Los presidentes también son humanos

En unos días más, la editorial Plaza & Valdés pondrá en manos del lector mi más reciente libro. Está constituido por narrativas sobre los presidentes de la actual era constitucional, iniciada en 1917. Desde Venustiano Carranza hasta Felipe Calderón. Se omite el actual mandato porque todavía está en función y será hasta que culmine cuando pueda observarse y valorarse.

Pero, además de narrativa, son reflexiones sobre los presidentes como seres humanos. Los presidentes son personas como todos los demás. Se enojan y se alegran, se entusiasman y de decepcionan, se estimulan y se deprimen, se cansan y se enferman, aciertan y yerran. Ésa es la parte medular de la temática de este libro. La Presidencia es simple y tiene reglas. Los hombres somos complejos e impredecibles. En este libro comparto mucho de esa visión, a través de pasajes que, lejos de ser mera anécdota, nos sirven de verdadera enseñanza. Menciono uno de ellos.

Una tarde o noche, Adolfo López Mateos se encontraba conversando con sus más allegados colaboradores, invitándolos a ser francos y firmes ante él, para bien de México. Les decía que los presidentes que quieren mucho a su pueblo tienen proclividad para hacerle el bien. Pero que, por amarlo tanto, también tienen facilidad para hacerle el mal. Por eso requieren que sus más cercanos los equilibren ante sentimientos encontrados y confusos.

Porque esos gobernantes, decía, algunos días son dominados por el coraje ante tanta injusticia. Otros días, son doblegados por el dolor, ante tanta miseria. Y otros más, son sometidos por la angustia, ante tanta desesperanza. Por eso hay momentos en que quieren matar a quien no deben, gastar lo que no tienen o prometer lo que no pueden.

Pero, asimismo, hay días luminosos en los que conquistan tantos logros para su pueblo que quisieran hacer, también, el trabajo de los otros poderes o servir más tiempo que el que ordena la Constitución.

Por eso les dijo, “ustedes, mis más sabios y leales, nunca me presten las llaves del armero ni del tesoro ni del promisorio ni de las urnas ni del parlamento ni del tribunal”. Se refería, claramente, a que no le permitieran matar opositores ni dilapidar recursos ni engañar en falso ni trampear elecciones ni decretar leyes ni dictar sentencias. Que tan sólo lo ayudaran a cumplir con lo suyo.

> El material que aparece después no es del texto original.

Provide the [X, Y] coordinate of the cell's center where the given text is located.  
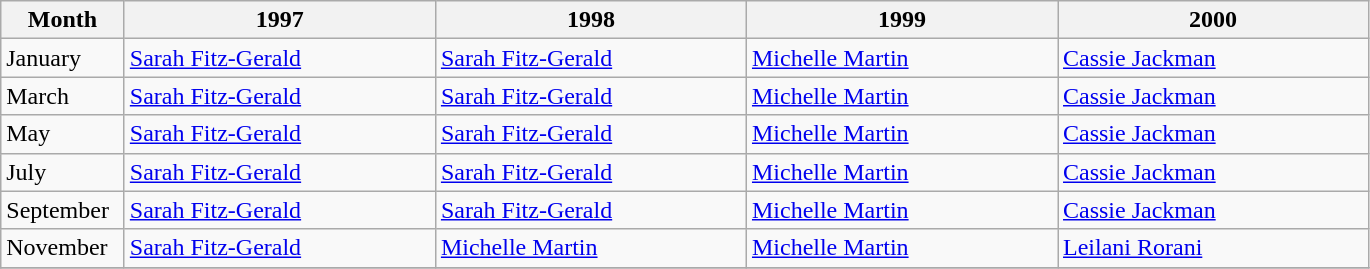
1998 [590, 20]
Leilani Rorani [1214, 248]
July [63, 172]
March [63, 96]
Month [63, 20]
September [63, 210]
1999 [902, 20]
1997 [280, 20]
November [63, 248]
2000 [1214, 20]
January [63, 58]
May [63, 134]
Find where the given text appears and provide that cell's center as [X, Y] coordinate. 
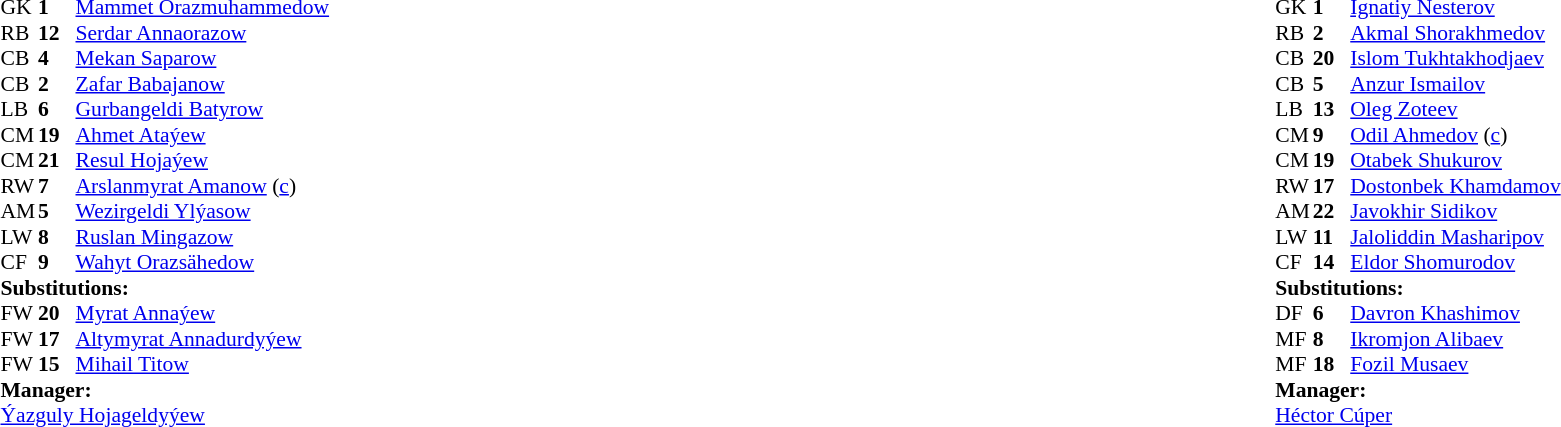
Islom Tukhtakhodjaev [1455, 59]
Ruslan Mingazow [203, 237]
Davron Khashimov [1455, 313]
Dostonbek Khamdamov [1455, 186]
13 [1332, 109]
21 [57, 161]
Odil Ahmedov (c) [1455, 135]
Wahyt Orazsähedow [203, 263]
4 [57, 59]
Mihail Titow [203, 365]
Ahmet Ataýew [203, 135]
Arslanmyrat Amanow (c) [203, 186]
15 [57, 365]
Myrat Annaýew [203, 313]
Eldor Shomurodov [1455, 263]
Gurbangeldi Batyrow [203, 109]
Wezirgeldi Ylýasow [203, 211]
14 [1332, 263]
Zafar Babajanow [203, 84]
Oleg Zoteev [1455, 109]
Ikromjon Alibaev [1455, 339]
DF [1294, 313]
22 [1332, 211]
18 [1332, 365]
Otabek Shukurov [1455, 161]
Altymyrat Annadurdyýew [203, 339]
Akmal Shorakhmedov [1455, 33]
12 [57, 33]
Mekan Saparow [203, 59]
7 [57, 186]
Fozil Musaev [1455, 365]
Javokhir Sidikov [1455, 211]
Resul Hojaýew [203, 161]
Anzur Ismailov [1455, 84]
11 [1332, 237]
Serdar Annaorazow [203, 33]
Jaloliddin Masharipov [1455, 237]
Provide the (X, Y) coordinate of the cell's center where the given text is located.  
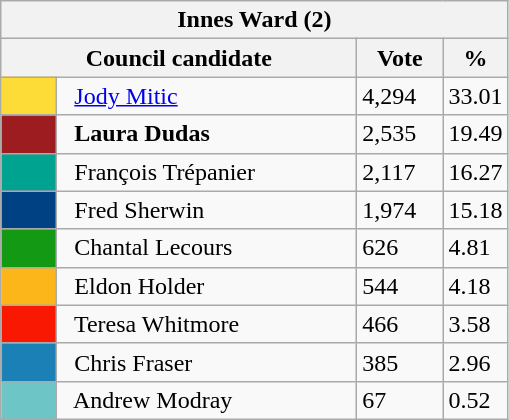
2.96 (476, 362)
Laura Dudas (207, 134)
Vote (400, 58)
15.18 (476, 210)
544 (400, 286)
Fred Sherwin (207, 210)
16.27 (476, 172)
2,117 (400, 172)
4,294 (400, 96)
François Trépanier (207, 172)
0.52 (476, 400)
1,974 (400, 210)
3.58 (476, 324)
4.81 (476, 248)
385 (400, 362)
626 (400, 248)
33.01 (476, 96)
% (476, 58)
Eldon Holder (207, 286)
Chantal Lecours (207, 248)
19.49 (476, 134)
Jody Mitic (207, 96)
4.18 (476, 286)
Council candidate (179, 58)
Chris Fraser (207, 362)
2,535 (400, 134)
67 (400, 400)
466 (400, 324)
Teresa Whitmore (207, 324)
Andrew Modray (207, 400)
Innes Ward (2) (254, 20)
Provide the (x, y) coordinate of the cell's center where the given text is located.  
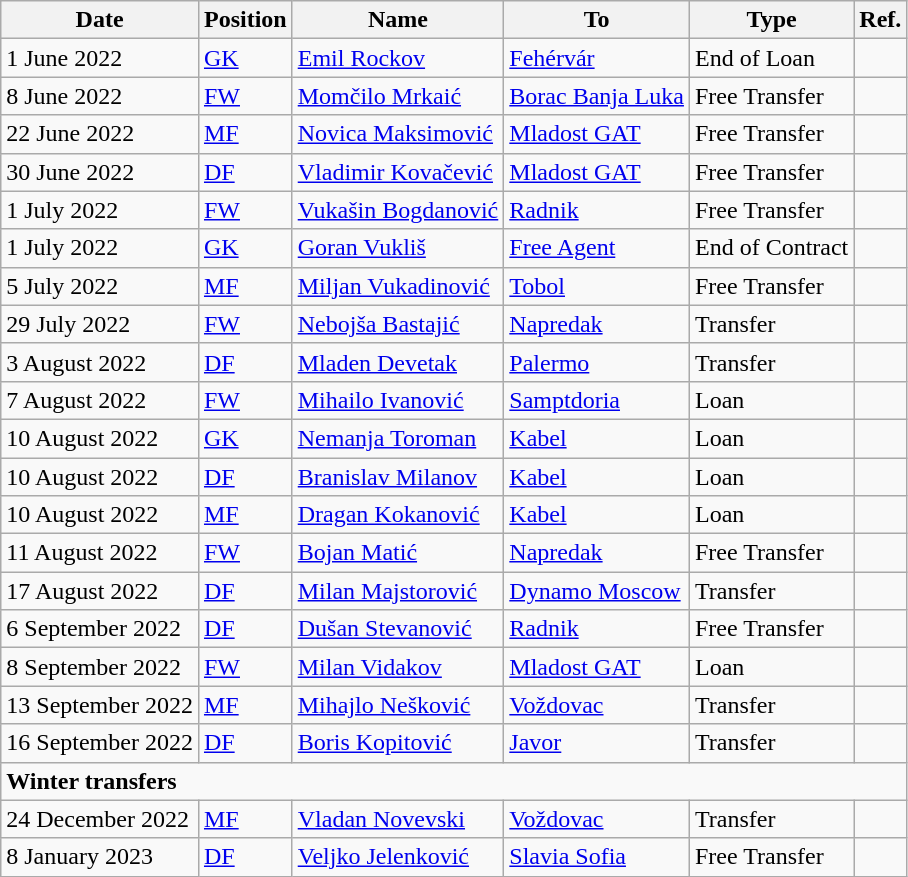
Vladan Novevski (398, 819)
Mladen Devetak (398, 362)
Free Agent (597, 248)
Mihailo Ivanović (398, 400)
30 June 2022 (100, 172)
29 July 2022 (100, 324)
Boris Kopitović (398, 743)
6 September 2022 (100, 629)
Nemanja Toroman (398, 438)
Winter transfers (454, 781)
Veljko Jelenković (398, 857)
Novica Maksimović (398, 134)
3 August 2022 (100, 362)
17 August 2022 (100, 591)
11 August 2022 (100, 553)
End of Contract (771, 248)
Ref. (880, 20)
Borac Banja Luka (597, 96)
Branislav Milanov (398, 477)
1 June 2022 (100, 58)
24 December 2022 (100, 819)
8 January 2023 (100, 857)
7 August 2022 (100, 400)
Bojan Matić (398, 553)
Emil Rockov (398, 58)
Milan Majstorović (398, 591)
Nebojša Bastajić (398, 324)
16 September 2022 (100, 743)
Fehérvár (597, 58)
Palermo (597, 362)
Dušan Stevanović (398, 629)
Dragan Kokanović (398, 515)
Tobol (597, 286)
Milan Vidakov (398, 667)
Vukašin Bogdanović (398, 210)
Slavia Sofia (597, 857)
Miljan Vukadinović (398, 286)
To (597, 20)
Name (398, 20)
Samptdoria (597, 400)
5 July 2022 (100, 286)
Dynamo Moscow (597, 591)
Date (100, 20)
Javor (597, 743)
End of Loan (771, 58)
22 June 2022 (100, 134)
Type (771, 20)
13 September 2022 (100, 705)
Vladimir Kovačević (398, 172)
Mihajlo Nešković (398, 705)
Position (245, 20)
8 June 2022 (100, 96)
Goran Vukliš (398, 248)
8 September 2022 (100, 667)
Momčilo Mrkaić (398, 96)
Scan for the cell matching the given text and deliver its (X, Y) coordinate at center. 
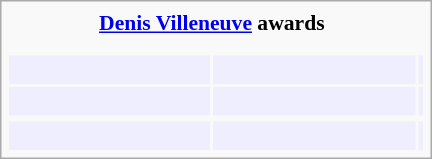
Denis Villeneuve awards (212, 23)
Return the (X, Y) coordinate for the center point of the cell that contains the specified text.  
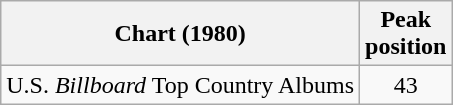
Chart (1980) (180, 34)
43 (406, 85)
Peakposition (406, 34)
U.S. Billboard Top Country Albums (180, 85)
From the cell containing the given text, extract its center point as (x, y) coordinate. 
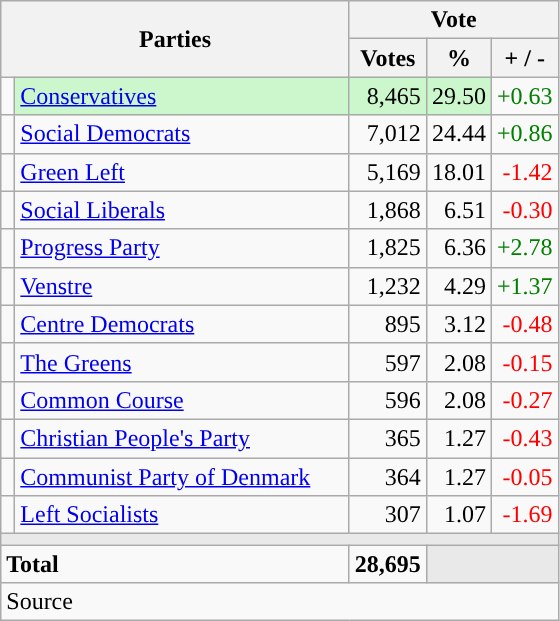
1,868 (388, 210)
597 (388, 362)
Communist Party of Denmark (182, 477)
-0.15 (524, 362)
+1.37 (524, 286)
Common Course (182, 400)
Social Democrats (182, 134)
+2.78 (524, 248)
+0.86 (524, 134)
Votes (388, 58)
Left Socialists (182, 515)
-0.05 (524, 477)
Social Liberals (182, 210)
-1.69 (524, 515)
5,169 (388, 172)
1,825 (388, 248)
29.50 (458, 96)
Source (280, 602)
18.01 (458, 172)
6.36 (458, 248)
Vote (454, 20)
24.44 (458, 134)
3.12 (458, 324)
Venstre (182, 286)
-0.27 (524, 400)
Total (176, 564)
895 (388, 324)
7,012 (388, 134)
1,232 (388, 286)
8,465 (388, 96)
4.29 (458, 286)
364 (388, 477)
307 (388, 515)
+ / - (524, 58)
+0.63 (524, 96)
-0.30 (524, 210)
% (458, 58)
6.51 (458, 210)
-0.48 (524, 324)
Parties (176, 39)
596 (388, 400)
28,695 (388, 564)
Green Left (182, 172)
Christian People's Party (182, 438)
The Greens (182, 362)
365 (388, 438)
Centre Democrats (182, 324)
Conservatives (182, 96)
-1.42 (524, 172)
Progress Party (182, 248)
-0.43 (524, 438)
1.07 (458, 515)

Por eso también, remató, “no permitan que nadie me quite ni que yo extravíe las llaves de la Presidencia”.

Me preocupó pensar que, en la política de hoy, tan llena de jóvenes idealistas, inteligentes, valientes, aplicados y patriotas, puedan colarse e infiltrarse otros con similar apariencia pero, en el fondo, devotos practicantes de la política de la intolerancia, de la fullería, de la inconstitucionalidad, de la violencia y hasta del homicidio.

He pensado que los gobernantes y políticos deben tener cuidado de no usar las llaves prohibidas ni permitir que se las presten. Pero, asimismo, no deben perder las que les han encomendado ni permitir que se las arrebaten.

Eso es algo de lo que nos permite ver este libro sobre El jefe de la banda.